Recently the Girl Scouts USA completed an extensive research study on leadership and how girls define leadership. This study, Change It Up, is the basis for the Girl Scouts’ new leadership development programs. Research showed that girls aspire to leadership not in the form in which it most commonly appears in our culture – command and control – but to a model of leadership that is purpose driven and oriented toward social change.  Leadership aspirations and experience are greatly dependent on an individual’s perception of  his/her own abilities and the experiences they have had to exercise leadership.  They see leadership as collaboration, as a way to change the world and as working together.   They want to use informal authority rather than formal power to lead.  Strong leaders are articulate and translate their vision into action by building consensus and communication.

Leaders must learn when and how to use authoritative style and balance it with participatory style that is needed to mobilize people.  While management requires people to be good problem solvers…leadership requires getting others to take responsibility for what only they can do.  Someone with the vision and power to make things happen separates leaders from managers.

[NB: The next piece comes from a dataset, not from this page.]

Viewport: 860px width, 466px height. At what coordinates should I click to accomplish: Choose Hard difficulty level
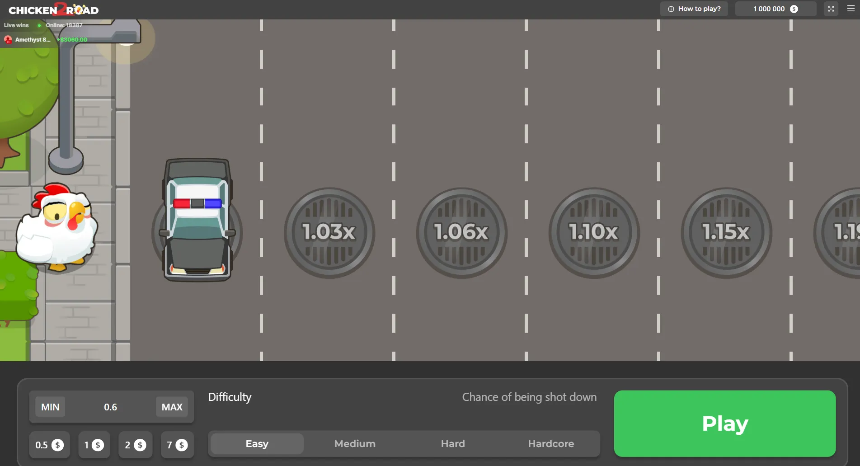click(x=453, y=444)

There are three specific qualities that define successful leaders.  The first is the ability to build trust.  Trust allows us to mobilize people, take charge and get things done during the hard times.  Part of that is what I call ‘getting on the balcony’.  Good leaders need to have a physical presence, to be seen and to be in control.  They need to speak to shared purpose, shared history and shared values.  Because most organizations are in a chronic state of change or crisis, the need for trust in leaders is more powerful than ever.  People need to believe in the passion of the mission, to trust that the leader is taking them down the right path and has as much or more invested in the success of the organization.  They must see competence and values in a leader to have that trust.  Without believing in the leader’s competence, people cannot trust that decisions are the correct one.  Without the values that resonate with individuals and that are predictably and dependably consistent, people do not trust that the ultimate outcomes will match their personal goals.

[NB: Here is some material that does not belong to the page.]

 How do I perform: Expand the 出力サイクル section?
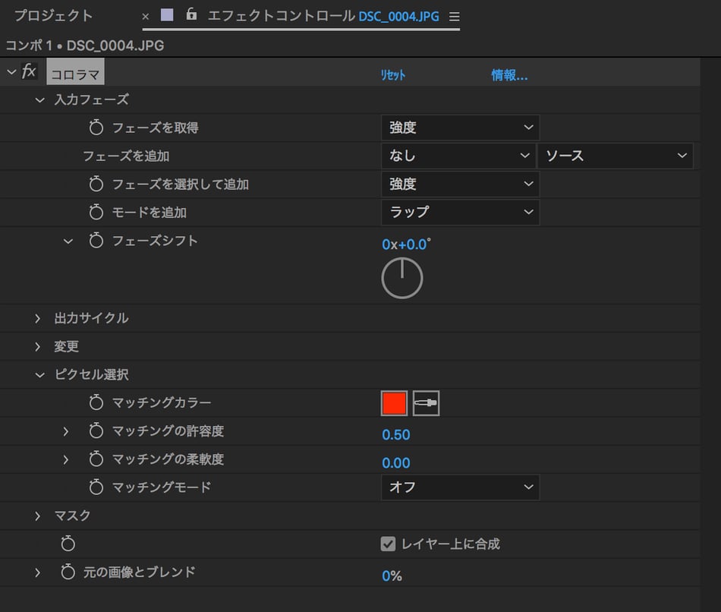pos(38,318)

The second quality is resilience.  There is a tremendous amount of fear of the unknown and chaos in the workplace today.  Old ways of solving problems are not working and, while people find comfort in the status quo, change is a necessity.  A leader who is resilient, who keeps her calm and provides a sense of security and control during the chaos provides a grounding that allows workers to embrace the new ways of doing things. Whether it is the sure-footed confidence, the ability to communicate a new vision’s benefits, the ability to understand the risks and personal consequences of change, a leader who is resilient when challenges, anticipated or not, get in the way of the strategy, tends to be most successful.  Most great leaders have suffered some failure…it is their ability to learn from that failure that makes them able to move forward in the next situation. When we respond constructively to failure, diagnose the problem reset their compass, and commit to change, good things can happen.  .

The third quality is authenticity.   We all hear about ‘walking the talk’.  Authenticity goes beyond that.  It is the quality that shows through when the decisions are most difficult, when the values are tested against specific ethical and moral choices, when the best interests of the individual need to be measured against the best interests of the organization.   It is best seen in the way followers perform, how they model their leader’s behavior and create an environment where personal agendas are secondary to the organization’s vision and mission.

There are many other components of leadership – passion, commitment, the ability to get others to follow, the ability to communicate your ideas in a way that engages others and many others.  Leadership is as much art as science.  While some are born with the qualities that make for this kind of greatness, leaders can be developed.  Smart organizations know this and put their resources to creating the leaders they need to be successful.